Entwicklungen in Syrien als taktische Chance für Scholz

Syrien nach Assad zu stabilisieren und eine Rückkehr des Bürgerkrieges zu verhindern, wird die Verantwortung der neuen Machthaber, aber auch der Regionalmächte sein, die ein gemeinsames Interesse an der Begrenzung des iranischen Einflusses haben. Dieses verbindet trotz aller Differenzen Israel, die Türkei und einflussreiche Golfstaaten von Saudi-Arabien über Katar bis hin zu den Vereinigten Arabischen Emiraten.

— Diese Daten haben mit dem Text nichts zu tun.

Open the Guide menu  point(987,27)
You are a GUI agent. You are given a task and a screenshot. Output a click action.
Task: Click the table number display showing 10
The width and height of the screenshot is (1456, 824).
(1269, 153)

Der designierte US-Präsident Donald Trump, der bereits am Samstag einer strikten Einmischung der USA in die Entwicklung in Syrien das Wort geredet hatte, könnte dies zur Wiederbelebung und Weiterentwicklung der Abraham Accords nutzen.

Die USA hätten davon den Nutzen, dass es eine Chance auf einen stabileren Nahen Osten gibt. Gleichzeitig würden die Regionalmächte ebenso wie Russland davon profitieren, dass der europäische Einfluss minimiert würde.

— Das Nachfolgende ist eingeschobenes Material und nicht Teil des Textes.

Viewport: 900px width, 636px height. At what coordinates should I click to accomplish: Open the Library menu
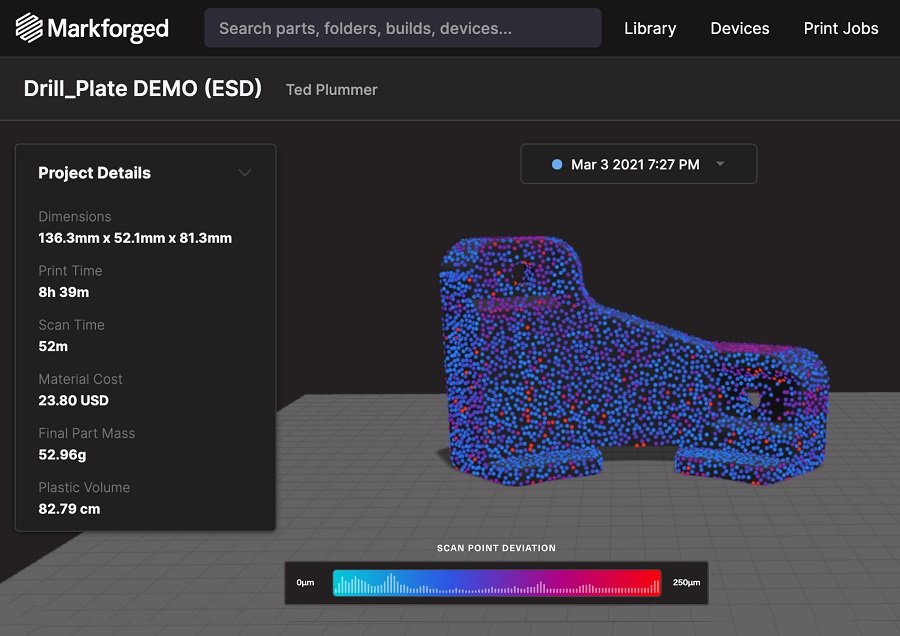coord(650,28)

Eine Chance bietet der Machtwechsel in Syrien auch für Bundeskanzler Olaf Scholz mit Blick auf die Bundestagswahl.

Er könnte zum einen die diplomatischen Beziehungen zu Syrien wiederaufnehmen und mit den neuen Machthabern über Rückkehroptionen für syrische Flüchtlinge reden. Damit könnte er eigene Akzente in der Migrationspolitik setzen und würde es Union und AfD schwerer machen, sich damit im Wahlkampf zu profilieren.

Zum anderen könnte er – wenn es bei diesem bleibt – den verhältnismäßig unblutigen und geordneten Machtwechsel in dem Land zur Rechtfertigung der Forderung nach Friedensverhandlungen in der Ukraine heranziehen.

Damit würde die SPD an die auch innenpolitisch erfolgreiche Schröder-Doktrin von 2002 anknüpfen, dass Krieg und revolutionäre Machtwechsel keine tauglichen Instrumente seien, um eigene Interessen zur Geltung zu bringen. Die späteren Entwicklungen im Irak, in Libyen, in Syrien und in der Ukraine hatten den Altkanzler in seiner Einschätzung bestätigt.